_Available records_:
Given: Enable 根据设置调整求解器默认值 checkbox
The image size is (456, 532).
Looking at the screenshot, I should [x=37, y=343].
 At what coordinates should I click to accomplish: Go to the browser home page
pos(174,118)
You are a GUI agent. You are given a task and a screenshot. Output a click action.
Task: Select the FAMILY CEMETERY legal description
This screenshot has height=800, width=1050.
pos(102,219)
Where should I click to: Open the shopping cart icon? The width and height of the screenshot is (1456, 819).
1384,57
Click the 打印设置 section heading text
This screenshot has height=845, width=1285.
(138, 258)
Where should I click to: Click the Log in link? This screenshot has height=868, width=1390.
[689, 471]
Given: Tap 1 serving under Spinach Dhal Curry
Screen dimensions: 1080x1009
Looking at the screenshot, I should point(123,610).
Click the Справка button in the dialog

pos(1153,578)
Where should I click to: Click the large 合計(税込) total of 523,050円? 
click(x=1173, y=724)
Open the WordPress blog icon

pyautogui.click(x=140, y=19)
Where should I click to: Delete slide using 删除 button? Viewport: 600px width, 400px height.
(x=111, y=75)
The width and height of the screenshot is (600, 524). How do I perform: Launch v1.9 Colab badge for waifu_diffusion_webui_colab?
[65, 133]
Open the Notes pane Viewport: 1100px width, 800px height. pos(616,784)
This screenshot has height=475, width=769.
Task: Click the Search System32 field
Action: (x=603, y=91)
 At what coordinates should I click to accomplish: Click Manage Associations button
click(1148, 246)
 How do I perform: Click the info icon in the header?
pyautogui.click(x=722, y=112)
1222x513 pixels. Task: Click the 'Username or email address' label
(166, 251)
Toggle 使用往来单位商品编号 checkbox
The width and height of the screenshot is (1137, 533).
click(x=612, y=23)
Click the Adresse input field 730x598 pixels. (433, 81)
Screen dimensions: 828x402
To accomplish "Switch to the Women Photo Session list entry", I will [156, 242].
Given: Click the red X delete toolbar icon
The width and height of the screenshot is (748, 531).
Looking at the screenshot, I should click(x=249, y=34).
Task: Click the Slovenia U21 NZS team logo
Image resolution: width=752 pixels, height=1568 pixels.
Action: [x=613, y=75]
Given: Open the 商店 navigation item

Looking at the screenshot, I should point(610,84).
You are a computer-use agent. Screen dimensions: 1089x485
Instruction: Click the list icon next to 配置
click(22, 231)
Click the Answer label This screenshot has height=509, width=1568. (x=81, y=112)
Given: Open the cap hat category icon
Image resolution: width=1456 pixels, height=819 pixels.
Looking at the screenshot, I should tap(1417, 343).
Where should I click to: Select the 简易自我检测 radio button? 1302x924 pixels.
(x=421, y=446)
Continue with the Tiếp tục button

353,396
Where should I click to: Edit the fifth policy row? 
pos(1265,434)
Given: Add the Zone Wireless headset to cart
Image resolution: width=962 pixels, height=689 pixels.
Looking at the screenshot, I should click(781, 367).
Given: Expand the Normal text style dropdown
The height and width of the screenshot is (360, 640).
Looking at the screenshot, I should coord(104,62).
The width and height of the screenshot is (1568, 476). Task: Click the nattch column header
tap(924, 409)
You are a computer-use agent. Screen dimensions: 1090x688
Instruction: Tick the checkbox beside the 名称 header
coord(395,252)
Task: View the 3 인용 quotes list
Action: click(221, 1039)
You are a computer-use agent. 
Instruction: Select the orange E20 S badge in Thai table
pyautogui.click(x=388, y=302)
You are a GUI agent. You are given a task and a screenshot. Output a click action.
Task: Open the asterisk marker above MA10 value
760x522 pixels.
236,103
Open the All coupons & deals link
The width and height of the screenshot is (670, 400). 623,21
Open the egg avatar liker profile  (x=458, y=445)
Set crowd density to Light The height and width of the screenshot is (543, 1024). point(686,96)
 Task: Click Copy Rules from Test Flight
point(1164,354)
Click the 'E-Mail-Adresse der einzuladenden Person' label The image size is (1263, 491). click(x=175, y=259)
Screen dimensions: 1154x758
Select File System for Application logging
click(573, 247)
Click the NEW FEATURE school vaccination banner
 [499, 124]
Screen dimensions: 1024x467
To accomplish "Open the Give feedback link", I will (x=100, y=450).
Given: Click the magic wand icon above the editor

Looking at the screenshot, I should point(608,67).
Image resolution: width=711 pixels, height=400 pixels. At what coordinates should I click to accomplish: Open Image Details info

_Your goal_: Scan the lines above for "Adresse", then copy every one that has it.

_Task response_:
Click the Adresse input field 730x598 pixels. (433, 81)
Click the 'E-Mail-Adresse der einzuladenden Person' label The image size is (1263, 491). click(x=175, y=259)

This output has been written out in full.